American Dumpling

American Dumpling is an independently produced feature length (81 minute run time) documentary written, directed and narrated by Eileen Nelson.  It is not a documentary about food per se, nor does American Dumpling contain much in the way of useful cooking tips and/or techniques. It is, in fact, a series of informal dialogues with several American families from a variety of immigrant cultures that uses the commonality of the dumpling as comfort food as a starting point for conversation.

American Dumpling
A Simple Story of Flour, Water, and Salt

American Dumpling is a film about families more than food – but food and family go together, else why would all cultures that I know of believe that the hearth is the center of the home?

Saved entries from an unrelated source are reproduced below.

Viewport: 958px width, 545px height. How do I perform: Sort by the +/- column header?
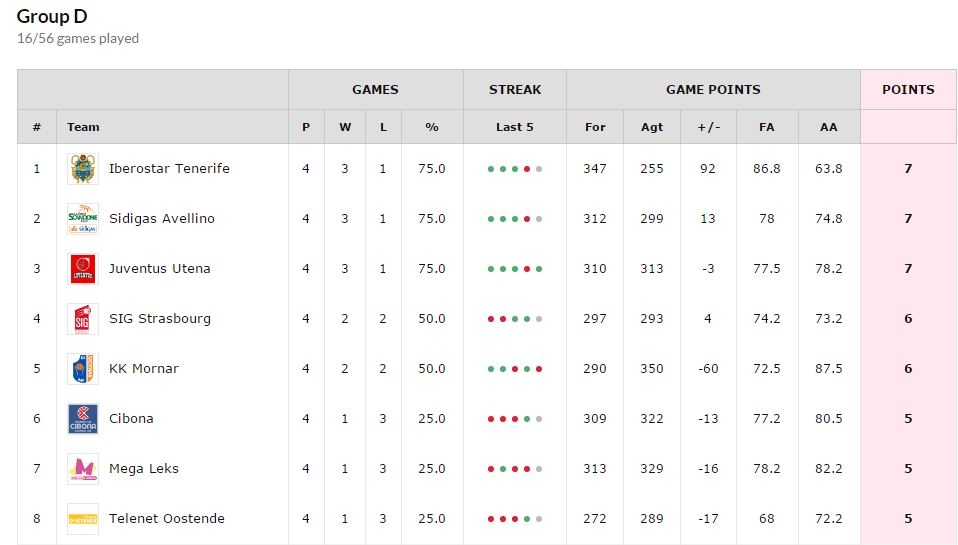point(709,127)
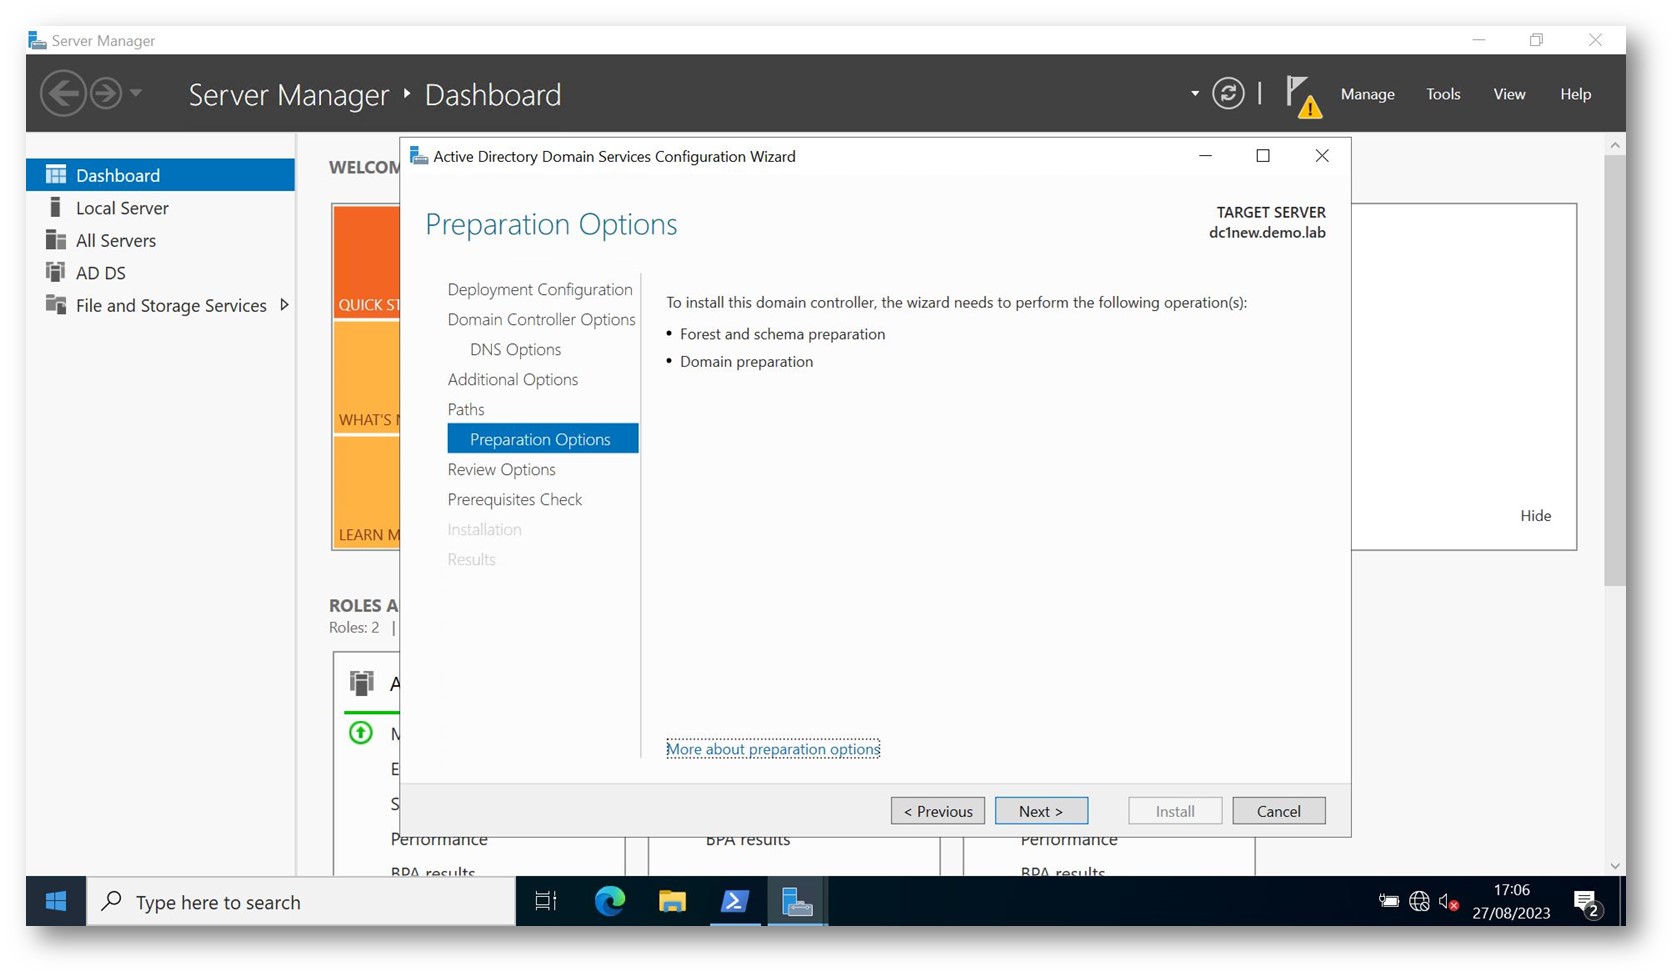The width and height of the screenshot is (1678, 978).
Task: Open the Manage menu
Action: (x=1367, y=94)
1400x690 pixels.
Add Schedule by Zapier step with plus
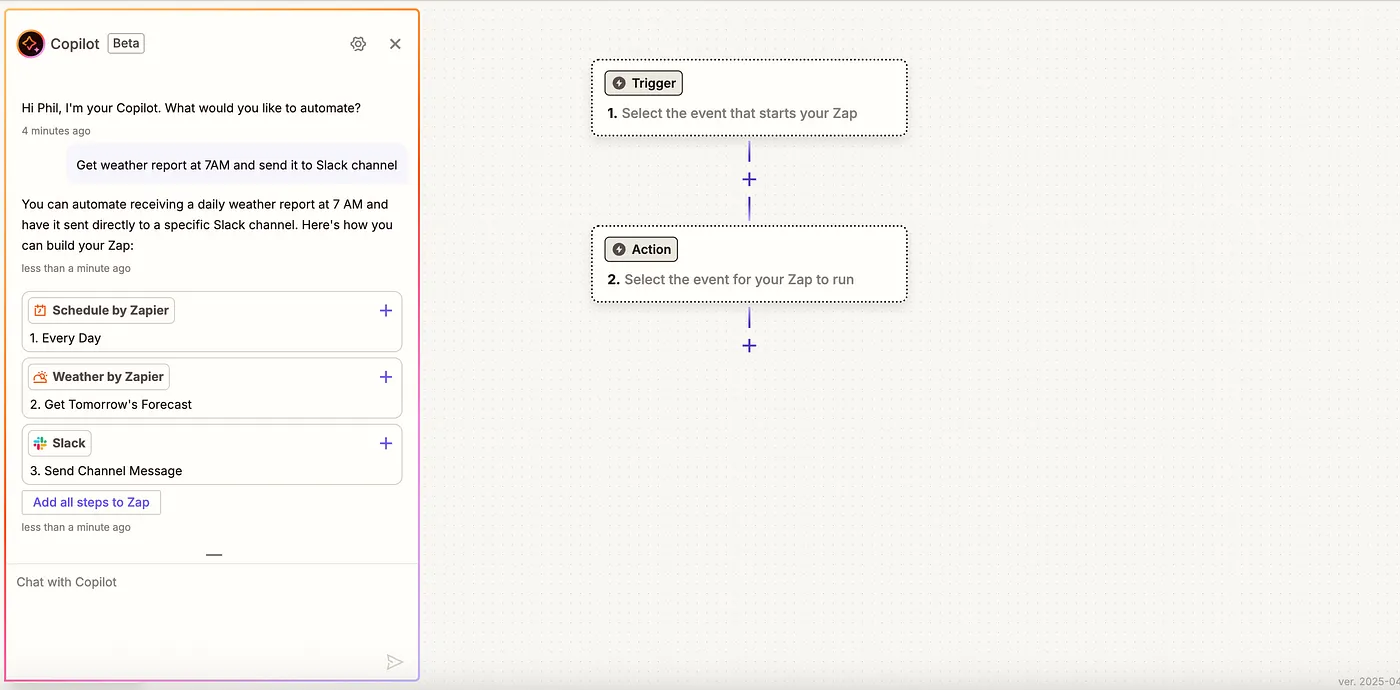pos(386,311)
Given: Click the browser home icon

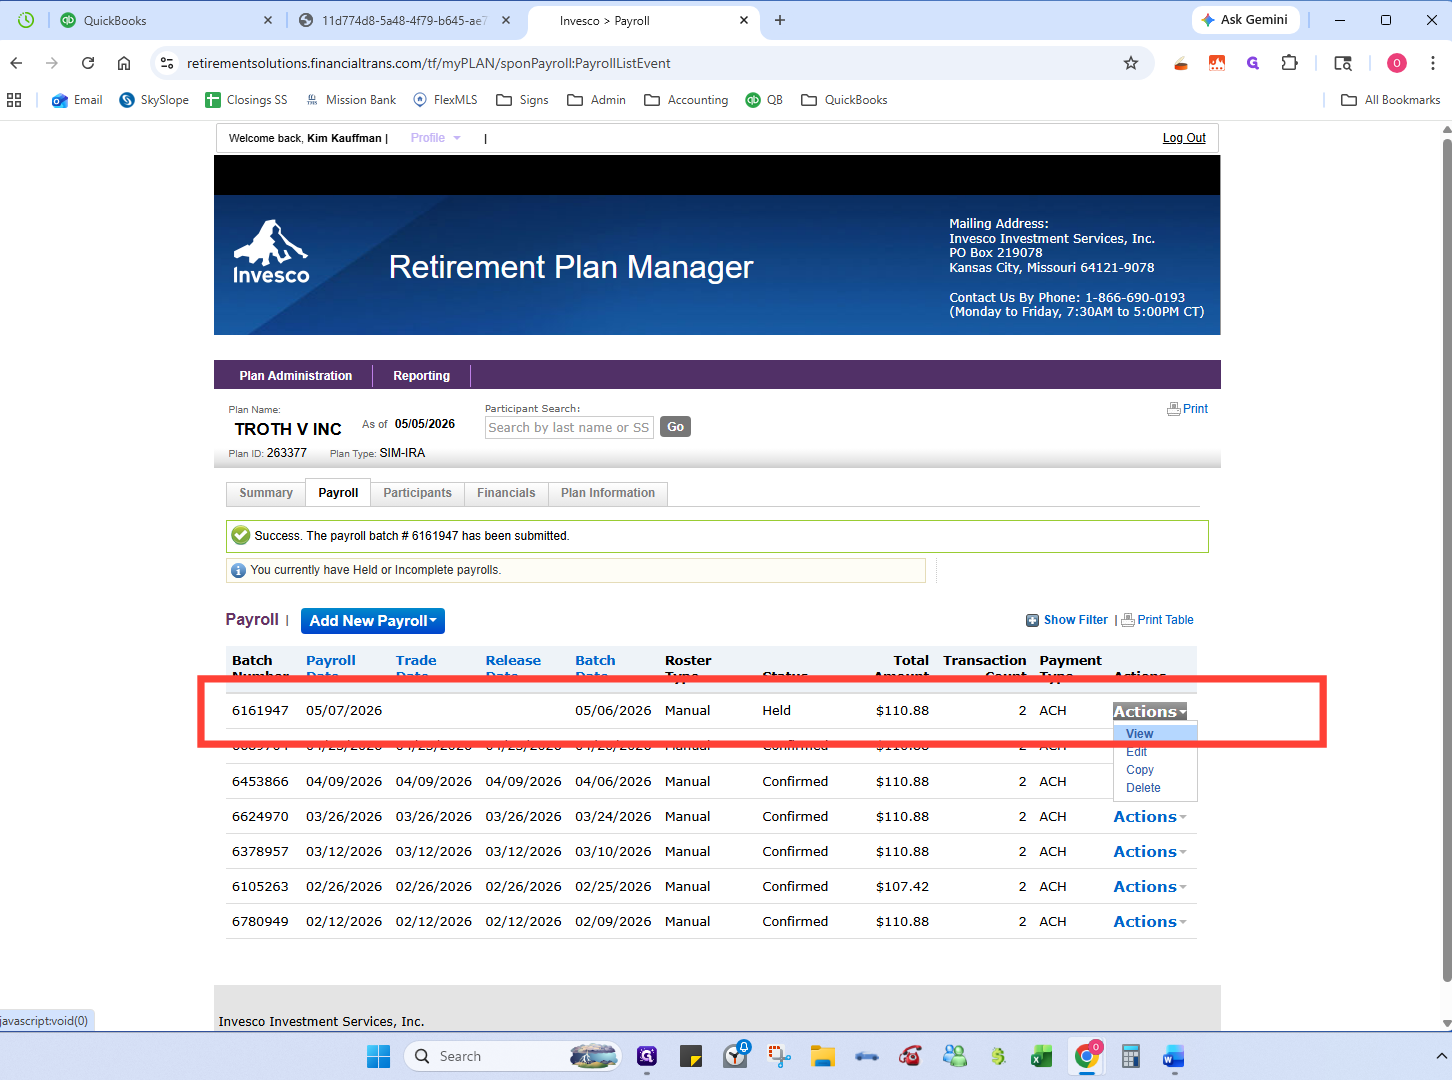Looking at the screenshot, I should tap(124, 63).
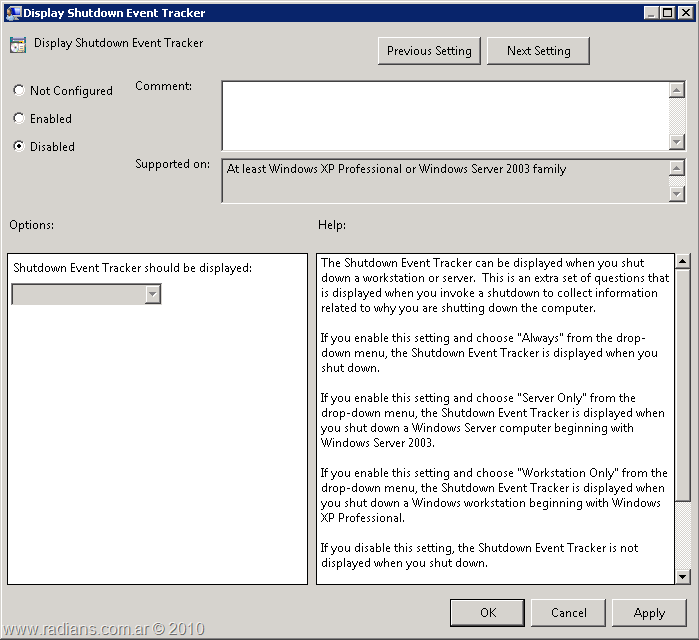Minimize the Display Shutdown Event Tracker window

pos(650,12)
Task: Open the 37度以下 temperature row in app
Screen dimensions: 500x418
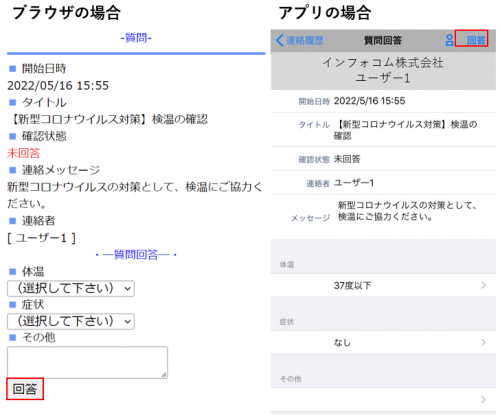Action: point(383,285)
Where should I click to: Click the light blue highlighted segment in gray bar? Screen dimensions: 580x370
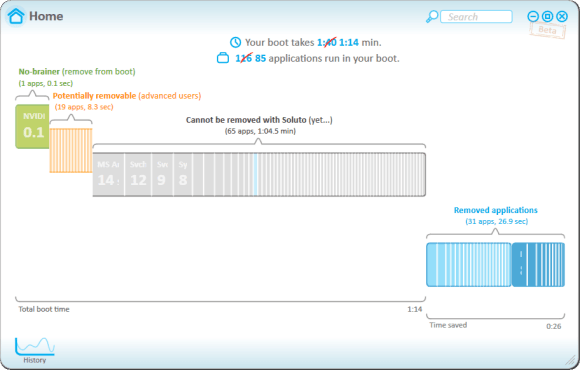[x=255, y=174]
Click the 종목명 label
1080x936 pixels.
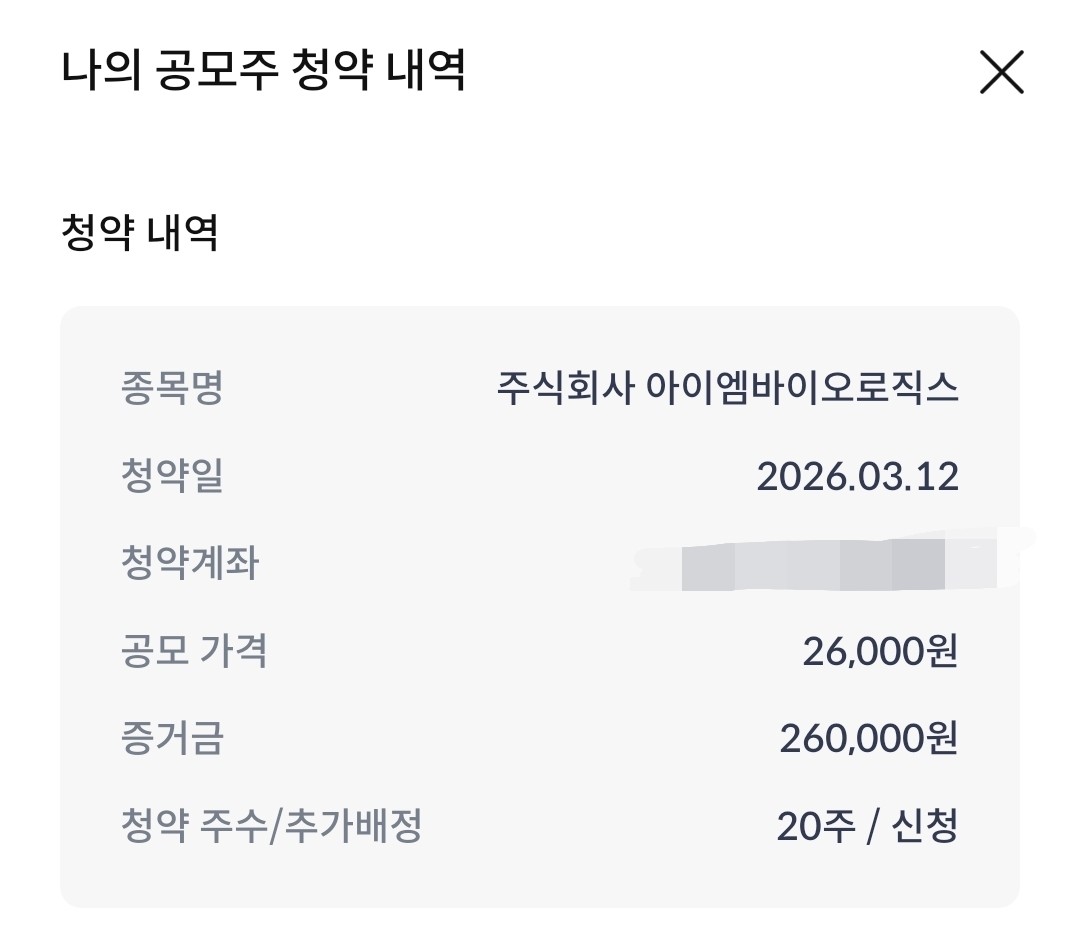coord(171,388)
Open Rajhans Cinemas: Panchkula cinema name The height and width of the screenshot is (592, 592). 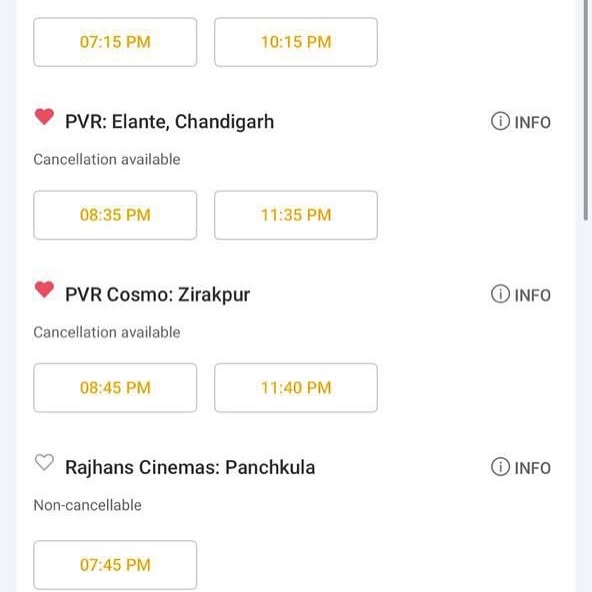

Before I go further, let me be clear on one thing – It is unusual to the point of uniqueness for me to review or critique films of any sort, much less independent documentaries. Bear with me.

In point of fact, I actively avoid reviewing media offerings, and if the film’s Score Co-Producer, Kelly Mahan Jaramillo, wasn’t one of the few liberal types that I respect in the blogsphere, I wouldn’t have even seen the film much less reviewed it here.

American Dumpling – Review / Critique


In a nutshell the film is a montage of anecdotes from a small number of families and individuals who either are immigrants or are still actively maintaining at least some of the cultures of the peoples they descended from.

The melting pot of America is the melting pot of the dumpling, and although each cook has their own unique little spin they put in the recipe, it still boils down to three ingredients that are absolutely necessary – flour, water, and salt.

In walking out of this film, you get the feeling that you have known all of the characters for years.

American Dumpling

The dumpling – flour, water, and salt – may be the glue that binds the narratives together, but the anecdotes are wide ranging and speak more of people and history than they do of ingredients.

Because people let their guard down when they’re in the kitchen – after all only friends and family are allowed near the hearthAmerican Dumpling provides a rare sort of glimpse into the lives, families, and histories of the people in the movie.

Review / Critique

Let me start with saying that I greatly enjoyed American Dumpling and found the film, not just enjoyable overall, but also quite engrossing. The glimpses the film gives into the lives of the people and families in it is a rare gift, and the glimpses of America’s and world’s history – including parts of it that are rarely spoken of – is even more so.

It is, however, not a polished production being filmed with a single camera / single microphone technique and being quite free-form in nature. While I liked the immediacy and intimacy this technique created, others might find less pleasing. This is not to say that the film is reminiscent of The Blair Witch Project, just that it is less polished and less cinematic than some documentaries have been.

The Good – Or, At Least, What I Especially Liked

  • The intimacy the film had with both the people in it and with its creator & narrator, Eileen Nelson. American Dumpling, especially Eileen’s narrative interjections, is rather “flow of consciousness” in style, but that lets the viewer get a good sense of the people and the filmmaker.
  • The audio track and the scoring worked surprisingly well. This is especially rare in documentaries that take place in noise-filled environment and that were filmed using a single microphone. It was a definite concern of of the Kelly Mahan Jaramillo and the other audio folks in the crew.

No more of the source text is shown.